Suppose there are $N_r$ pixels in $R$ of intensity at most $r$. In other words,
$N_r = \sum_{i=0}^{r} h_R(i)$
($h_R(i)$ is the number of pixels at intensity $i$ in image $R$.)
Ideally, in a flat distribution, those $N_r$ pixels from the left side of the histogram of $R$ (they're on the left since they're between 0 and $r$) are mapped to the left side of the histogram of $S$. They thus have intensities between 0 and some intensity, $s$, such that
$\begin{array}{rl} N_r = & \textrm{number of pixels with intensity at most } s \\ = & (s+1) N / 256 \\ \end{array}$
since each of the $s+1$ intensities in $[0,s]$ has $N / 256$ pixels of that intensity in image $S$, which has a flat histogram).
Then
$N (s+1) / 256 = \sum_{i=0}^{r} h_R(i)$
and
$\begin{array}{rl} s = & ( 256 / N \; \sum_{i=0}^{r} h_R(i) ) - 1 \\ = & T(r) \\ \end{array}$
To perform histogram equalization, compute $T(r)$ for each value of $r$ and store in a look-up table. Then go through all the pixels in $R$ and replace each pixel's instensity, $r$, with $T(r)$.
Building the lookup table can be done in a loop in time linear in the number of pixels and intensity values.
$s = T(r)$ is almost never an integer; it's a fractional number that gets truncated or rounded.
This causes gaps in the histogram and an uneven spread of values.
[ CODE DEMO OF HISTOGRAMS AND THE MAPPING FUNCTION ]
Looking at the case of continuous intensity values can give you some insight into what's going on here.

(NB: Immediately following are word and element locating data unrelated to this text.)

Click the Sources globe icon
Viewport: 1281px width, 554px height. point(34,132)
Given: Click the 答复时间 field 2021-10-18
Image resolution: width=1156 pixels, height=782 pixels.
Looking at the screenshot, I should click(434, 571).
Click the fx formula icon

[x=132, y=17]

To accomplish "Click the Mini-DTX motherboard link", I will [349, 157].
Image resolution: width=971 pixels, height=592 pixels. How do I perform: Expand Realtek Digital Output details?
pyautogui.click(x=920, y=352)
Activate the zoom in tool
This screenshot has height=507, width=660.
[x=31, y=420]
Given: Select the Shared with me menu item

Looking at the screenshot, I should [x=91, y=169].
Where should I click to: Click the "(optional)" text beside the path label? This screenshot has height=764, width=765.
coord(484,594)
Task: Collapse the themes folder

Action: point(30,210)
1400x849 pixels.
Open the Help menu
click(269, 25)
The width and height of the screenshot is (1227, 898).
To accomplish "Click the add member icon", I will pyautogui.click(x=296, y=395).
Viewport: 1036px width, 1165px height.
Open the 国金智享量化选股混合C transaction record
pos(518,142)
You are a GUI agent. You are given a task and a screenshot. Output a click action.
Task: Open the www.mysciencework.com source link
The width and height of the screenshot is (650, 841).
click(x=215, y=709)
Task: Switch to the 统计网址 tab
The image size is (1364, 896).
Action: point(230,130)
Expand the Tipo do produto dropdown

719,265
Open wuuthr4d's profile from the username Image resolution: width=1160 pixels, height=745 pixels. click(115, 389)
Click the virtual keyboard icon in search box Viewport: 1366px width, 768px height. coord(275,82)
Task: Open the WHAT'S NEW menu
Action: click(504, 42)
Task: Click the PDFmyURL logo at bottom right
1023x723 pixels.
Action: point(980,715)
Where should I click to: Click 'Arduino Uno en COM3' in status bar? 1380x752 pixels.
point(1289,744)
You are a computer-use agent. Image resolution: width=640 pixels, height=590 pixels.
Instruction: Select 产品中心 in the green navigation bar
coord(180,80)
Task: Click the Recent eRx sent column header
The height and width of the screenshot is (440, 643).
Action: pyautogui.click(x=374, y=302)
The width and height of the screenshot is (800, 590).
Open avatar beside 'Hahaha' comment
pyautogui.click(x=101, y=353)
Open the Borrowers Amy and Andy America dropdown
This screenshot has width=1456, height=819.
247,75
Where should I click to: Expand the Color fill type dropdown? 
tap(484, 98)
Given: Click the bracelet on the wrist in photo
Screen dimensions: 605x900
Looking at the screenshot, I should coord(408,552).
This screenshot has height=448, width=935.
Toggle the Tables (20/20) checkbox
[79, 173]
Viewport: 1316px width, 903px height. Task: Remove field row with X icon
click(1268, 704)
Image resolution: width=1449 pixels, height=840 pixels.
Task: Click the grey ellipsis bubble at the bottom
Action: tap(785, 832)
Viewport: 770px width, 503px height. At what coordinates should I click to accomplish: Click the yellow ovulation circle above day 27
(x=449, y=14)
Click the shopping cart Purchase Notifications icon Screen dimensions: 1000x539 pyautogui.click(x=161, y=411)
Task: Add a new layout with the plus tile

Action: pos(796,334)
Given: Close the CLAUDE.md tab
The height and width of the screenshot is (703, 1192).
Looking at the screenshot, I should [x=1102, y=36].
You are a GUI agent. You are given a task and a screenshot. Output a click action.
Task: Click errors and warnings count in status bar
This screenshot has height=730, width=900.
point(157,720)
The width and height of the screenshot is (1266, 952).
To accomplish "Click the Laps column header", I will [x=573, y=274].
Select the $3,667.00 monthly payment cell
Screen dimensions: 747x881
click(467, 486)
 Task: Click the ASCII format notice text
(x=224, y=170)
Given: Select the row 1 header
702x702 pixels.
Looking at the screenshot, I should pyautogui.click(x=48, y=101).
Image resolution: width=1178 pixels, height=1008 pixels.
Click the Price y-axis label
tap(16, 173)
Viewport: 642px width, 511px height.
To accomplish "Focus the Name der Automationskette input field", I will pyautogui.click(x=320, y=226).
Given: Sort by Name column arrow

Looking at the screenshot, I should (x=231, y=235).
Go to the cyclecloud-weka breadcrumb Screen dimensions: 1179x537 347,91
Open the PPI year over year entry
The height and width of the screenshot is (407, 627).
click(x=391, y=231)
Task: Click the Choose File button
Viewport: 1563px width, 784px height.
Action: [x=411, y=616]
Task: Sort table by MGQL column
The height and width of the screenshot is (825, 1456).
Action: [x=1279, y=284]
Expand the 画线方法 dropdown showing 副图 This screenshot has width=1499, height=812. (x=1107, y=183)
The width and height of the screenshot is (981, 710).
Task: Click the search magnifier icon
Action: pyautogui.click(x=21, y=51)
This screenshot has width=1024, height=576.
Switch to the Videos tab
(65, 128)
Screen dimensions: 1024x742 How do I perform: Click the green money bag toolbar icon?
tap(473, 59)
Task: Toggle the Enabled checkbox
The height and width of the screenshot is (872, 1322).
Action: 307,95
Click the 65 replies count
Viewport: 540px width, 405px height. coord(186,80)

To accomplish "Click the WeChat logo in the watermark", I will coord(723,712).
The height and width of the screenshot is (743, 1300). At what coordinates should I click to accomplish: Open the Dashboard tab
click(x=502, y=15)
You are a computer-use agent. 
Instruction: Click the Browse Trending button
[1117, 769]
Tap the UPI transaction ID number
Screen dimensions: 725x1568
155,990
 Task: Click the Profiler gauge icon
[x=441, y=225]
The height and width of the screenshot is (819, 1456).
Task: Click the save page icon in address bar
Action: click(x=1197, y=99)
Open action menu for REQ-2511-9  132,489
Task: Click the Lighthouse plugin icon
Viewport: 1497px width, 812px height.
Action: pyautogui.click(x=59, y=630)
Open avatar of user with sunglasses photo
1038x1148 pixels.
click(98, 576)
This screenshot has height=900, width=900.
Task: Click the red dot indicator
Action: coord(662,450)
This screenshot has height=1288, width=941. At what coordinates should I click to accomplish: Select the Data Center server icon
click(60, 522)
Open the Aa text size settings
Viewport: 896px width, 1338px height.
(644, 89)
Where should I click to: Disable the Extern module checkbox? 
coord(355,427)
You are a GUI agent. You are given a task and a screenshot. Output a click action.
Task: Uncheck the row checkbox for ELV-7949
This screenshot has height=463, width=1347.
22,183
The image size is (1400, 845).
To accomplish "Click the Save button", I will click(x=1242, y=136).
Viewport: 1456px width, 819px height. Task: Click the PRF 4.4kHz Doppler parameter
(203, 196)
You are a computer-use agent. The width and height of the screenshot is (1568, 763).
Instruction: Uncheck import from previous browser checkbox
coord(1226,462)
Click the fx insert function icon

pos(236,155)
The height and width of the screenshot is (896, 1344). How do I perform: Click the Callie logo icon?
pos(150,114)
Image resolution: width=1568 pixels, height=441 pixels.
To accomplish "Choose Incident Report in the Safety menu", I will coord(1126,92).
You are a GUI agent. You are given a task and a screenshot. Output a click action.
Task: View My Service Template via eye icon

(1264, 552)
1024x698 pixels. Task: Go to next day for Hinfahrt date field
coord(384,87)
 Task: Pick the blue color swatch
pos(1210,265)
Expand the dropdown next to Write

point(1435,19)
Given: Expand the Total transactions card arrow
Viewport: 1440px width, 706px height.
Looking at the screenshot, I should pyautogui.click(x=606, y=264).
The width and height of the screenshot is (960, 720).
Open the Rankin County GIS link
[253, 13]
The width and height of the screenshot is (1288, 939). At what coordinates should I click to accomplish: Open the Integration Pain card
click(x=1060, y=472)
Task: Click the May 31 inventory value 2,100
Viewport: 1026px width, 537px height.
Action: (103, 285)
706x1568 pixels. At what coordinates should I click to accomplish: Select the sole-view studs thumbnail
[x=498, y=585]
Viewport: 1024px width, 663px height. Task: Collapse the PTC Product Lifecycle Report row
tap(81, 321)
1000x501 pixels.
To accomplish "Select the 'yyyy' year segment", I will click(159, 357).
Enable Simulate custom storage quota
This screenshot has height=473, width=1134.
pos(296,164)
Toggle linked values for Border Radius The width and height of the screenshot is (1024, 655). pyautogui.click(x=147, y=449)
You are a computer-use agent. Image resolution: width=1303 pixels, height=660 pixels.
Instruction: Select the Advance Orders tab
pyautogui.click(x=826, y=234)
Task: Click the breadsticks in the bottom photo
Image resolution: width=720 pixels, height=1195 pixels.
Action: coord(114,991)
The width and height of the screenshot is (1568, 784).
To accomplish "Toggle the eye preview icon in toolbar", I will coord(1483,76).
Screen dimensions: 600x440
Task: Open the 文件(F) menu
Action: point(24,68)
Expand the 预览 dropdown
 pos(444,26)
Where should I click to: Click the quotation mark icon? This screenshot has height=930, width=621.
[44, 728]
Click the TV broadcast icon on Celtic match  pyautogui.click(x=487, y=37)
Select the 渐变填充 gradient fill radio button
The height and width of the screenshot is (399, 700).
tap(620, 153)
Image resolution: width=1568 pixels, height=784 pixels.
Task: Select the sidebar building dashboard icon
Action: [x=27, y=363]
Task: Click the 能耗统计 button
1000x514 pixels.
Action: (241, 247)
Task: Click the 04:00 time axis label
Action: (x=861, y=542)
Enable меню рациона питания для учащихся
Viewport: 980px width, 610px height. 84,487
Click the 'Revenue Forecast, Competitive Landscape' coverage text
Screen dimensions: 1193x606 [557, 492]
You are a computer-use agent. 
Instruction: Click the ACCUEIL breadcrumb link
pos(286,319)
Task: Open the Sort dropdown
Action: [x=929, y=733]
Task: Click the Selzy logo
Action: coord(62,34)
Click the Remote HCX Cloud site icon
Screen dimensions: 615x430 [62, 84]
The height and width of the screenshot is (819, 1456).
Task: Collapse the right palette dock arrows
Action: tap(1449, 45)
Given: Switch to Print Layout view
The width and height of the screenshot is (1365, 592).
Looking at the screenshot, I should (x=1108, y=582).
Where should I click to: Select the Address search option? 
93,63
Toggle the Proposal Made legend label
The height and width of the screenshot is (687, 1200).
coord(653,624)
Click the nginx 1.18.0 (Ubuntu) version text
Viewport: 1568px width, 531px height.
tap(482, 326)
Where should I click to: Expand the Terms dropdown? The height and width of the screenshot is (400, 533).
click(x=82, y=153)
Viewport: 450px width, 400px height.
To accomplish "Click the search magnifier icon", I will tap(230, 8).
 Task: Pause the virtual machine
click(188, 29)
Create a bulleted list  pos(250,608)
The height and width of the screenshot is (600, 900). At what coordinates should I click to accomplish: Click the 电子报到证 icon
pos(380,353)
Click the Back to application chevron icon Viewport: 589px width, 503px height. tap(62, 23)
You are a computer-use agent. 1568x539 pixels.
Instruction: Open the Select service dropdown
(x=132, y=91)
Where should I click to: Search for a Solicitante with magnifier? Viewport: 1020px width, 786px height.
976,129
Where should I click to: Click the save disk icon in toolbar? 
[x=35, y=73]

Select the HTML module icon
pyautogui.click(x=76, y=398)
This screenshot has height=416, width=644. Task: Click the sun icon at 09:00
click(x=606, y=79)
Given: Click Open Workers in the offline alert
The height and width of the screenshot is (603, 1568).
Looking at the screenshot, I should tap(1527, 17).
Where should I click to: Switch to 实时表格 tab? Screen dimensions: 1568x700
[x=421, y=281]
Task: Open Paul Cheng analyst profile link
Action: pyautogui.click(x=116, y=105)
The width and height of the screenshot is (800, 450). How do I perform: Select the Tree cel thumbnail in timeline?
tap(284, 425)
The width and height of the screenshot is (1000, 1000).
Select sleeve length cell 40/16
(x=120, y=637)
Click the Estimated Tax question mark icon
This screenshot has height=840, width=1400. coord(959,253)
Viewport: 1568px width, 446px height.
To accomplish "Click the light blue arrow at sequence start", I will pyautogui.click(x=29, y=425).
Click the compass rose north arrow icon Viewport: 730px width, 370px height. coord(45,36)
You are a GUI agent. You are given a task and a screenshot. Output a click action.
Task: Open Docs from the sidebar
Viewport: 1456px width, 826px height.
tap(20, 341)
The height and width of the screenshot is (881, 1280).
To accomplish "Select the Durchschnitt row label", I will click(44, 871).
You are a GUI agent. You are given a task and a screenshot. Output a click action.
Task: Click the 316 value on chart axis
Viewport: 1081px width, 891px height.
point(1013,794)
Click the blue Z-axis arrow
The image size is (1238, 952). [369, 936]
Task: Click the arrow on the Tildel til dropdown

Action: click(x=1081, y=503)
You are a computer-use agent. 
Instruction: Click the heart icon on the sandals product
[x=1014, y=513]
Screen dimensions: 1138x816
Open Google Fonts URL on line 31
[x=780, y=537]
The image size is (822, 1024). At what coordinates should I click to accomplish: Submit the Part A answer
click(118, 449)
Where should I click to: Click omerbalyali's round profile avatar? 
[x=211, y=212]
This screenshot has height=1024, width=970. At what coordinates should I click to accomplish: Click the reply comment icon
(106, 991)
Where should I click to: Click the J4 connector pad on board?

Let $d_i$ be an infinitesimally small range of intensities (instead of, for example, the range [128,129) ).
Let $p_r(i)$ be the probability density that a randomly chosen pixel in $R$ has intensity $i$.
"Probability density" means "probability per some measure" where the measure is a range of intensities in this case.
Then $p_r(i) \; d_i$ is the probability (not "probability density") that a randomly chosen pixel in R has intensity i. This is just $h_R(i) / N$, since that's the fraction of pixels of intensity $i$.
Then
$\begin{array}{rl} \int_{i=0}^{r} p_r(i) \; d_i = & \int_{j=0}^{s} p_s(j) \; d_j \\ = & s / 256 \qquad \textrm{since } p_s(j) \textrm{ is constant and equal to } 1/256 \\ \end{array}$
So
$s = T(r) = 256 \int_{i=0}^{r} p_r(i) \; d_i$
Instead of applying the histogram equalization over the whole image, apply it to small areas, separately.
In each small area, use the area to compute the transformation, $s = T(r)$, but use that transformation on only the centre pixel of the area [fig 3.26]
[ Gonzales & Woods ]
Problem: This can enhance noise in smooth regions.